What Are One-Off Campaigns and Do They Work?
Are You Capitalizing on Your Marketing Efforts or Simply Running Meaningless Campaigns?
If you work in marketing you aspire to develop well-though campaigns that have a clear persona and goal attached to them and ultimately… ensure revenue. But how real is that? How many marketing departments have started with a well-developed plan and have stick to it till the end?
It is not uncommon for marketing departments to be reactionary, to get overwhelmed with requests from sales, customer success, and other departments. This is only natural as Marketing’s responsibilities go beyond finding new leads. Marketing prospects raise brand awareness, advocates customer success and loyalty, and it also answers many other ad-hoc tasks. This often leads to marketing plans put in the backburner to open the way for opportunistic initiatives that result in one-off campaigns. In some cases, one after the other.

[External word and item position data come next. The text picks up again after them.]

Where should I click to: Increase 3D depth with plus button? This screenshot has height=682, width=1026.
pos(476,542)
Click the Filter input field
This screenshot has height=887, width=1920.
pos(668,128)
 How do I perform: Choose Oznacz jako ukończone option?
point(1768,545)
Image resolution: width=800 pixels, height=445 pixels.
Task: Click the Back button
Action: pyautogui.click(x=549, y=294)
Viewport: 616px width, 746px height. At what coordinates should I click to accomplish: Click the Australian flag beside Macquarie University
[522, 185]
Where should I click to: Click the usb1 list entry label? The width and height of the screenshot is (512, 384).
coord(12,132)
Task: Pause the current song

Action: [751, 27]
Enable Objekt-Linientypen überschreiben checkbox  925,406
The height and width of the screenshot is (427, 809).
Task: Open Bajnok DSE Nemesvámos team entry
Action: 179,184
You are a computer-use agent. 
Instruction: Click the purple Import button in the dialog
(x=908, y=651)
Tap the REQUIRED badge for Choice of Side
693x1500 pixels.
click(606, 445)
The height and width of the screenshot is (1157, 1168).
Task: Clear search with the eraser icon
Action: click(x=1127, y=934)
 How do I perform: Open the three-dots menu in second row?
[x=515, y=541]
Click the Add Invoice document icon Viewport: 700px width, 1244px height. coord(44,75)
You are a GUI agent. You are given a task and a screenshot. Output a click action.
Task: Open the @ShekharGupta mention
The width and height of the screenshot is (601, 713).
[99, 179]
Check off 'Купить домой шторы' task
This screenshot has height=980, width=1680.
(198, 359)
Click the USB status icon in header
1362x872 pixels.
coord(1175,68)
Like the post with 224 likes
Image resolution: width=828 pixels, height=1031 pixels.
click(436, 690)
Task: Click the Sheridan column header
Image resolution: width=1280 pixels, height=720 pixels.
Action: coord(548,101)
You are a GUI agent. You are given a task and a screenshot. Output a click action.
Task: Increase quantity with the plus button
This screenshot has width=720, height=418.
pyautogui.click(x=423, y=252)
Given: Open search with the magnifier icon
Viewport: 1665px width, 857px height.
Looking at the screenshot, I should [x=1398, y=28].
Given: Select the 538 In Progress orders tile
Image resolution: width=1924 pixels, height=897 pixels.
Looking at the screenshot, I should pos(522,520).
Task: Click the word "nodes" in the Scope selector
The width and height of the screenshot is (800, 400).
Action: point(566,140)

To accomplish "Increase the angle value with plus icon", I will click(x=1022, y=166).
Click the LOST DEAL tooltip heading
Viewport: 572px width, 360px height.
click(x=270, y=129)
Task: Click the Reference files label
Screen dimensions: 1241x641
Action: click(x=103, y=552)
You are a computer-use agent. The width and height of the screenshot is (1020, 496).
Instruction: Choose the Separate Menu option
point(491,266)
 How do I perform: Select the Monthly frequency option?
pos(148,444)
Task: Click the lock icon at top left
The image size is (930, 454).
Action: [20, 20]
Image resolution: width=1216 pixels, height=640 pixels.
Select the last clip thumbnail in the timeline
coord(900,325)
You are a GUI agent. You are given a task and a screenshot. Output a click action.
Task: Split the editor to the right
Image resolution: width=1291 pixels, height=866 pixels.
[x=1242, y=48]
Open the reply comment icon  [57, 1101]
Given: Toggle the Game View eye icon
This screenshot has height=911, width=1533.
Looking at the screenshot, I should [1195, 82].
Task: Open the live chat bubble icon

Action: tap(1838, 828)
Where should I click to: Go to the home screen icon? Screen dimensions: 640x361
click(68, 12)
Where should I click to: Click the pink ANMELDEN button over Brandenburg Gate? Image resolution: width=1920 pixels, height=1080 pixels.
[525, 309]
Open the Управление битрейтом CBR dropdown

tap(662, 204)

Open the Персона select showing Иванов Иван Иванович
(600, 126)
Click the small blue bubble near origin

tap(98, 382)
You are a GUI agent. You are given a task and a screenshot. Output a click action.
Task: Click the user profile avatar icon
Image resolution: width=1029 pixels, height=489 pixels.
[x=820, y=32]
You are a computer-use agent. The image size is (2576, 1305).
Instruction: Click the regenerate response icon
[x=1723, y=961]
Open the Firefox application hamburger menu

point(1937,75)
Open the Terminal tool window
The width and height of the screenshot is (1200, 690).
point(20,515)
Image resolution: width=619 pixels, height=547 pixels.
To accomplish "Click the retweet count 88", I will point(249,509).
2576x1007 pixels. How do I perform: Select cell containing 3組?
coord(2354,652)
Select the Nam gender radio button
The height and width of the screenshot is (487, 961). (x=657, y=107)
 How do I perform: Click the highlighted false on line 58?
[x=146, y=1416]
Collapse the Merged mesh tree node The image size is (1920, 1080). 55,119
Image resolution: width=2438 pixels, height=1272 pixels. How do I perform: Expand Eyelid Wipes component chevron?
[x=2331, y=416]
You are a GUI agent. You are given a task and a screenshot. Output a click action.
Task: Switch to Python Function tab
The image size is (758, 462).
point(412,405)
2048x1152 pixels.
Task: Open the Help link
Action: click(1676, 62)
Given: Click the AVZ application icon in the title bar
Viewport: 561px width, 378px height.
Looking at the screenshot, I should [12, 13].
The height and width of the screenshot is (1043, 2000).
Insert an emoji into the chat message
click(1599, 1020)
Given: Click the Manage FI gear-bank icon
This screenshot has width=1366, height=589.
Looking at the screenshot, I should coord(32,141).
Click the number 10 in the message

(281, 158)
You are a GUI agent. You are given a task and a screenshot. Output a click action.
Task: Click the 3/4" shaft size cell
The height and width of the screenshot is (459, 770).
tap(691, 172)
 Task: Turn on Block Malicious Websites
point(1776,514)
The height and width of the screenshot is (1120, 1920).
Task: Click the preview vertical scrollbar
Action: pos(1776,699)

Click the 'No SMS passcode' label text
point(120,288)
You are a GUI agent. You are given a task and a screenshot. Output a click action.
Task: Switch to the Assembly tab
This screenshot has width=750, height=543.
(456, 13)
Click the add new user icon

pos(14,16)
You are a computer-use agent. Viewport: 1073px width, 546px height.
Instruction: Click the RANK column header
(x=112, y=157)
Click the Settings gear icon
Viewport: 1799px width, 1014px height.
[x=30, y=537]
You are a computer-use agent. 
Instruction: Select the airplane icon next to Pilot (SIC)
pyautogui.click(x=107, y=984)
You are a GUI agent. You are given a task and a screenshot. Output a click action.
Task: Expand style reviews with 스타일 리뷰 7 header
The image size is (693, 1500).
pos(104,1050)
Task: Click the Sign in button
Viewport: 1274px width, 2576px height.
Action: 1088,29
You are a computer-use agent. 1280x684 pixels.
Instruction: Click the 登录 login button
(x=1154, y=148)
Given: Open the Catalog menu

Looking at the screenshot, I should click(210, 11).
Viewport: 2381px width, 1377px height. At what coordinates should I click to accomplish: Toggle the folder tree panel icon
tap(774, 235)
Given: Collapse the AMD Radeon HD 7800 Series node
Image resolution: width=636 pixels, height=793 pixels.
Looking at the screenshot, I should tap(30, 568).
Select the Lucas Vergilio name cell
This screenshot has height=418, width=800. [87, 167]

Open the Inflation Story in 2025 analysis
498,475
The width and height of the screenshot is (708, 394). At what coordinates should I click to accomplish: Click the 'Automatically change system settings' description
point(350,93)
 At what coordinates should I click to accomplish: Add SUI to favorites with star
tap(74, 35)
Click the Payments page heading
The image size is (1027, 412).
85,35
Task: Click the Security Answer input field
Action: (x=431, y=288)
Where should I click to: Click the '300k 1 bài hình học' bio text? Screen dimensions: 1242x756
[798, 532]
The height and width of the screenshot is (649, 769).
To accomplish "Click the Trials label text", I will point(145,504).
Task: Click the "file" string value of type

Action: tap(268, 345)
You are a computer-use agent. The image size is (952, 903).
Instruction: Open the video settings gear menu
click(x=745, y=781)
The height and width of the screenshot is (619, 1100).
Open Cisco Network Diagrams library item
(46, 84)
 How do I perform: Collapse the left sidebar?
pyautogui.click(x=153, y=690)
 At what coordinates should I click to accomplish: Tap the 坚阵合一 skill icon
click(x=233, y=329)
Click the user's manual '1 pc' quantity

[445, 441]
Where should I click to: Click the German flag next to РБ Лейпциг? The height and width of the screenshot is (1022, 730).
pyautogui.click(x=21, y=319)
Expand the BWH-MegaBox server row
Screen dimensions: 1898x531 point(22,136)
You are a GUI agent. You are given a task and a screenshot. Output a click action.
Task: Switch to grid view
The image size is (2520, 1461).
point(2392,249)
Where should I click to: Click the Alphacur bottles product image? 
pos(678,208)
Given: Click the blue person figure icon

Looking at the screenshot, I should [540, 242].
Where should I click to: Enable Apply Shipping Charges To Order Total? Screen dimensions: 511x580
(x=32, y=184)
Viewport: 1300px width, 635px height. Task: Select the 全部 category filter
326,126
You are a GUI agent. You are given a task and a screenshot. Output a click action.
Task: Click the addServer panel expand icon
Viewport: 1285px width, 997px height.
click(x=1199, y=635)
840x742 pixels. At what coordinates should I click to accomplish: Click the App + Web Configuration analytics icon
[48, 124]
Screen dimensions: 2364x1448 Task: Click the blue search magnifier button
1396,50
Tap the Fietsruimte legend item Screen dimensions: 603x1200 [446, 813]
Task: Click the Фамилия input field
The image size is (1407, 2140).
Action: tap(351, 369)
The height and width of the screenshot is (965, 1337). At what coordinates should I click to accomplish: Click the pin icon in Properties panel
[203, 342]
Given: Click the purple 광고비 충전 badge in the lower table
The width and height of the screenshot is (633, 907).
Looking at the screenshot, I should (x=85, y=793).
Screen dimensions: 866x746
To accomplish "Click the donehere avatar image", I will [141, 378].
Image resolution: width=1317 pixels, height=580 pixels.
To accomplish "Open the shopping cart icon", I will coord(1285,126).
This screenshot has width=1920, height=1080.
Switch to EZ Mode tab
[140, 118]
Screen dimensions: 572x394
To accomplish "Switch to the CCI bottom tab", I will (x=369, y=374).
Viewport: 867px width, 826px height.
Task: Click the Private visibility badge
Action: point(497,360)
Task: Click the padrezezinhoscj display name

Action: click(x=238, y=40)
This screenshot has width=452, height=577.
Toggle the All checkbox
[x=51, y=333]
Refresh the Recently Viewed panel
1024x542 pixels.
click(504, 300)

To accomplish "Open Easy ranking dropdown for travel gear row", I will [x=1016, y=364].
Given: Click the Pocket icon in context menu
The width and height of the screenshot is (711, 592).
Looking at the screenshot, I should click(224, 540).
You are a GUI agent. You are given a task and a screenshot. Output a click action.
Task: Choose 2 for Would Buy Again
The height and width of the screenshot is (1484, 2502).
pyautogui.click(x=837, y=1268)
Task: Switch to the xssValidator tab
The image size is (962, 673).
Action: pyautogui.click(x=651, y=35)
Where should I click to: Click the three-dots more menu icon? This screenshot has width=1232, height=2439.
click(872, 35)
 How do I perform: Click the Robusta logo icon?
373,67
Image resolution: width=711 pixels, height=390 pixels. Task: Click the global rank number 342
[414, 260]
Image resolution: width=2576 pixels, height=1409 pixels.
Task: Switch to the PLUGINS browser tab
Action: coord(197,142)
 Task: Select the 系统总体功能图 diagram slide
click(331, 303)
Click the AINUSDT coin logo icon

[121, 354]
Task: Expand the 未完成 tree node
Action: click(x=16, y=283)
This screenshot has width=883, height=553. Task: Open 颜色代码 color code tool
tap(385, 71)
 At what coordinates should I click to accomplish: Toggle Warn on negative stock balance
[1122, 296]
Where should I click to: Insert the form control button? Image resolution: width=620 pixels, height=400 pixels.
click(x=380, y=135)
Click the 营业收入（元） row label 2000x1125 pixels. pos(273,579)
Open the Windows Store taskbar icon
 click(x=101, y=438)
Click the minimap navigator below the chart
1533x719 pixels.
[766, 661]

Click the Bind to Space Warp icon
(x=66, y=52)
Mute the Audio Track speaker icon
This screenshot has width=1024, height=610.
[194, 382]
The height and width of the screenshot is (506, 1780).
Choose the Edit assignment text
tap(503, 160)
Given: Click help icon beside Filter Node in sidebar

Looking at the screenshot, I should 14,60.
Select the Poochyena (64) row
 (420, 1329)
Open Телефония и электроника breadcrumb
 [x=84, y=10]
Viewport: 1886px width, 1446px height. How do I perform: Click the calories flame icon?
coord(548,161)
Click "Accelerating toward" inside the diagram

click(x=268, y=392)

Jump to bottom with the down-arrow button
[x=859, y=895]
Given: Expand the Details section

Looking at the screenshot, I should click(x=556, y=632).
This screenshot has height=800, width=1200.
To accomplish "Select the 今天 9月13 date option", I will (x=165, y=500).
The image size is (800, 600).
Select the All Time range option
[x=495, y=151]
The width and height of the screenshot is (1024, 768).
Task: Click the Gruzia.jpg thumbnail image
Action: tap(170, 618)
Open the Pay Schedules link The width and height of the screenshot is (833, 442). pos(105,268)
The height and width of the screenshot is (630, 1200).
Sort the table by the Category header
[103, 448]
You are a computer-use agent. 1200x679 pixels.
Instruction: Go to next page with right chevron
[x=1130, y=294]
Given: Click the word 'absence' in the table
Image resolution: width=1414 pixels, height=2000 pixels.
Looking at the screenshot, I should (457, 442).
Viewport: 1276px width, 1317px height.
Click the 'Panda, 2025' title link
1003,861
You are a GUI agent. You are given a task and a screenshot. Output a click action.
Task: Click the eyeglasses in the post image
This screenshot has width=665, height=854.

What are one-off campaigns?
One-off campaigns are the ones that serve one purpose and have no continuity or clear place in the marketing plan. These initiatives could fit anytime, most of the time. The best example is a celebratory day where you may run an event, webinar, email push, or social media initiative around a day that is relevant for your business such as Autism awareness day, for a care company.
Don’t get me wrong, many of these campaigns are great as they leverage common awareness on a topic, but they can become meaningless.
Recently for International Women’s day on Monday 8th of March, businesses across the world jumped on social media with posts, quotes, and posters on diversity in the workplace; women’s achievements, and other related buzz words. The noise soon stopped once the day was finished. Although the push to discuss company diversity or raising women’s profile to C-suite roles is relevant in today’s society, a one-off campaign can do more harm than good by diluting ongoing efforts to address these topics with planned campaigns that focus on real change and measurable results.
One-off vs planned campaigns. Who wins?
In many of my past roles, I’ve seen well-designed campaigns and marketing plans get a “‘pat in the back” and never see the light of day and in many cases because there isn’t the time to focus on this in-between one-offs. One-offs can be the “make it or break it” of a quarter-end and a great way to drive those numbers, but when reverting to one-offs how much of your long-term goals and strategies could you be compromising?
When deciding on whether to choose a one-off vs a planned strategic campaign don’t forget the long-term goals, even though your one-off might be focusing on immediate goals. Are these in alignment? What is the compromise?
Sales discount campaigns are a flagrant example. These are often designed to achieve quarter deadline goals (immediate goals). Although this could be a great way to ensure revenue in a limited time, it is important to understand how will this affect long-term strategies. Ask yourself: Is there a better time to run this campaign? Would another time yield better results? And can the business afford to gain new customers out of a discount and still ensure these become loyal in the future?
Understanding the implications is not just a “good to know”, but a “must-know”.
Assess your marketing efforts and resources
One other key aspect is to assess if your marketing efforts and resources are being used properly and not just for vanity. Nowadays technology can really improve your productivity, but your resources go beyond the tools you use, these are your people, your people’s time, and your people’s attention to detail in a limited time action.
When setting up a plan there is a lot of thought as to when/how and how much of your resources will be used, based on ongoing needs. Ensuring that you maximize your resources is a great strategy to ensure ROI and often straining your resources to a vanity project may not result in the type of ROI you expect.
This is why you mustn’t think of one-off as what they are: a strategy limited in time. Instead, think about how these one-offs can become part of your plan in the long run. You might have run a last-minute webinar on workplace diversity for Women's day. Think about how this same content can be repurposed, what learnings did you got from it that are worth sharing, and ultimately, if the effort yields the desired outcomes or not. This will offer great insight into next year’s planning.
Address the costs and the outcomes. Even ask unpleasant questions and ensure that you and your teams’ efforts are focused and driven into what you wish to achieve. Not everything needs to be planned but everything you do can feed into next year’s plan… and budget.